Between the lines: Irish taoiseach Leo Varadkar summed up the sentiment on Friday. “None of us want a no-deal next week," he said. "I know the UK doesn’t want it, and Europe doesn’t want it either.” At the same time, as the second deadline approaches (March 29 has already been and gone), Varadkar was adamant that "we don’t want to have a rolling cliff-edge" with extension after extension.
- Brexit has already cost the U.K. 2.5% of GDP since the referendum, or about $40 billion per year, according to an estimate from Goldman Sachs, and that's while the nation was still part of the EU. The cost to the rest of the EU has been significant too, largely driven by uncertainty. While almost no one wants the U.K. to leave the EU, Europe's willingness to tolerate the deafening chaos from across the channel is shrinking to zero, especially in France.
U.K. Prime Minister Theresa May did give Remainers a glimmer of hope on Friday. Writing an official letter to European Council President Donald Tusk, she for the first time admitted that she was willing and able to hold European Parliament elections on May 23. Her party hates the idea of contesting European elections, but her government is now making all necessary preparations for that vote. May added that she would prefer to leave the EU before that date and cancel the election, but Parliament has repeatedly voted down all her attempts to do so.

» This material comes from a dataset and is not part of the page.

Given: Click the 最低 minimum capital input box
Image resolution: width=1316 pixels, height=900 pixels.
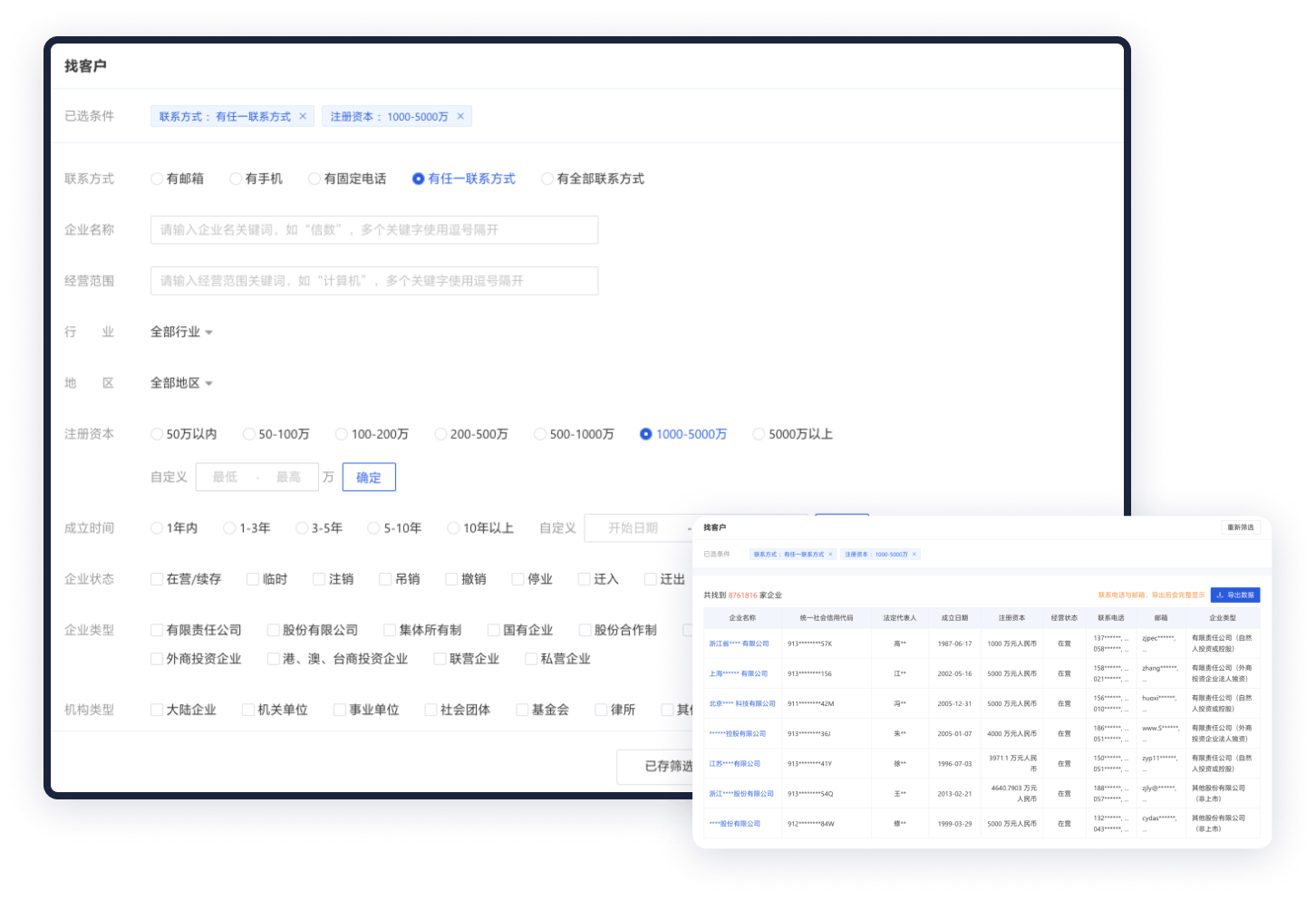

- Tusk's preferred outcome is a "flextension" that gives the U.K. as long as a year to come up with an exit deal. Under such a deal, Britain's EU membership could be cut short if and when an exit agreement is finalized. Tusk's proposal would need to receive unanimous approval from all 27 EU states at a summit meeting on Wednesday, which won't be easy. And even May hasn't signed on to the flextension idea yet, since rolling cliff-edges have to date been her only negotiating leverage.
- How it works: The EU wants to see May making visible progress on cobbling together cross-party support for a deal. So far, there's little evidence of that.
The bottom line: If Tusk can't get unanimous approval for another extension on Wednesday, Britain's prime minister will be faced with a stark choice. Either she drives her country off a cliff by letting it crash out without a deal or she destroys her party by repealing Article 50, keeping the U.K. in the EU after all. Her words and actions to date indicate that she would probably end up choosing her party over her country — unless the U.K. Parliament somehow takes the decision out of her hands.